Scientific classification
- Kingdom: Animalia
- Phylum: Cnidaria
- Subphylum: Anthozoa
- Class: Octocorallia
- Order: Malacalcyonacea
- Family: Gorgoniidae
- Genus: Gorgonia
- Species: G. flabellum
- Binomial name: Gorgonia flabellum Linnaeus, 1758

= Gorgonia flabellum =

- Authority: Linnaeus, 1758
- Conservation status: G3

Species of coral

Gorgonia flabellum, also known as the Venus fan, Venus sea fan, West Indian sea fan, purple gorgonian seafan, and common sea fan, is a species of sea fan, a sessile colonial soft coral.

== Description ==
The Venus sea fan is a delicate-looking colonial soft coral in the form of a fan composed of a lattice of branches in a single plane. The coral grows from a small base, forming several main branches with side branches and a network of small branchlets. The Venus sea fan is similar in appearance to Gorgonia ventalina, but has a slightly more untidy shape and short, stubby side growths coming out of the main plane. In G. flabellum, the branches are flattened at right angles to the plane of the fan, while in G. ventalina, the branches are either round or flattened parallel to the plane of the fan. The wide-mesh sea fan (Gorgonia mariae) is also similar in appearance, but at only 30 cm, is smaller, and many of the branchlets do not interconnect. The Venus sea fan is white, yellowish, or pale lavender. The fan is often found oriented perpendicular to the incoming waves and can grow to a height of 1.5 m.

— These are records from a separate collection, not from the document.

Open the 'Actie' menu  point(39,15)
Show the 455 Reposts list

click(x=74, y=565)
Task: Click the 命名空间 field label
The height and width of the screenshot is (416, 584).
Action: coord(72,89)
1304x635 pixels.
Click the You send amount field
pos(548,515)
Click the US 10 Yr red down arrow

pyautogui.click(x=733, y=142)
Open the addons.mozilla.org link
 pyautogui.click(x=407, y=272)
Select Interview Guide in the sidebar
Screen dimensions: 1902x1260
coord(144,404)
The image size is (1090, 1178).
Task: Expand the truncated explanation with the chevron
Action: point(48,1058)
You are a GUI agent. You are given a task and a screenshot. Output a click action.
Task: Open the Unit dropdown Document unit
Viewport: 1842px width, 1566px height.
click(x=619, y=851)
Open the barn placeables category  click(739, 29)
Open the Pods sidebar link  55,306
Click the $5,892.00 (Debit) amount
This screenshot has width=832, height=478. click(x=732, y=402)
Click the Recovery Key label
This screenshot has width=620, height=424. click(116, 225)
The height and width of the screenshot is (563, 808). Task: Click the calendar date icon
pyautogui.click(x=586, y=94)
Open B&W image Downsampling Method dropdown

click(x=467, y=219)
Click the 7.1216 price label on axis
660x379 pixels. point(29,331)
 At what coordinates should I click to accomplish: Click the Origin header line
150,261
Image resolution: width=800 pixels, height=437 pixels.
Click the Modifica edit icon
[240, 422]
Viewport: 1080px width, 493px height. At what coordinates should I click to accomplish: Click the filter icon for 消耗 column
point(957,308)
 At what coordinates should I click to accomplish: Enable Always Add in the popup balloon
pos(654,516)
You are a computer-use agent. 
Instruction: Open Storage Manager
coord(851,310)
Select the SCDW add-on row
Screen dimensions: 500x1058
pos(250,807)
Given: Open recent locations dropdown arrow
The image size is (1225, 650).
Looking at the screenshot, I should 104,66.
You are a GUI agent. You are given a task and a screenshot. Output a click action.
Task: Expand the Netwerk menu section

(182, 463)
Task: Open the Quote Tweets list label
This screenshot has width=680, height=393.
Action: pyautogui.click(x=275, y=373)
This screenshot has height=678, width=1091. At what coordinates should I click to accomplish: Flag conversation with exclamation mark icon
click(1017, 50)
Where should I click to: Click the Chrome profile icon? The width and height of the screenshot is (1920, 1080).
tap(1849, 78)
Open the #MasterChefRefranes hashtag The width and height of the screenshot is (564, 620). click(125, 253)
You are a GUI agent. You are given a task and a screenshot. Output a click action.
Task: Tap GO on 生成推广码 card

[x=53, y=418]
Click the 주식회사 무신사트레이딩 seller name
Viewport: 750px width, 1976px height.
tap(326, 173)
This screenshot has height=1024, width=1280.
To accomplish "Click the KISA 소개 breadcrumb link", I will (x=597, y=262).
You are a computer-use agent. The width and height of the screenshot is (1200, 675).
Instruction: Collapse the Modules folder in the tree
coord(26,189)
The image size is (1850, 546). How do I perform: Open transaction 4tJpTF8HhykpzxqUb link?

== Distribution and habitat ==
The Venus sea fan is very common in the Bahamas, and in this location is easily distinguishable from G. ventalina. In other parts of its range, Florida and the Lesser Antilles, however, the two species are more easily confused. It is a shallow-water species seldom exceeding a depth of 10 m and favours locations with strong wave action.

== Biology ==
The skeleton of the Venus sea fan is composed of calcite and a collagen-like substance. Embedded in this are the coral polyps, each of which is a filter feeder and extends its eight tentacles to catch plankton drifting past with the current. The tissues contain symbiotic dinoflagellate algae Symbiodinium spp. which are photosynthetic and use sunlight to create organic carbon compounds which are then available to the host coral.

The Venus sea fan is threatened by a variety of pathogens, including cyanobacteria and the fungal pathogen Aspergillus. Cyanobacterial overgrowth, particularly by filamentous Oscillatoriales, causes tissue necrosis and disrupts the sea fan's structure. Additionally, Aspergillus infections have been linked to large-scale tissue loss, especially in larger colonies and deeper waters.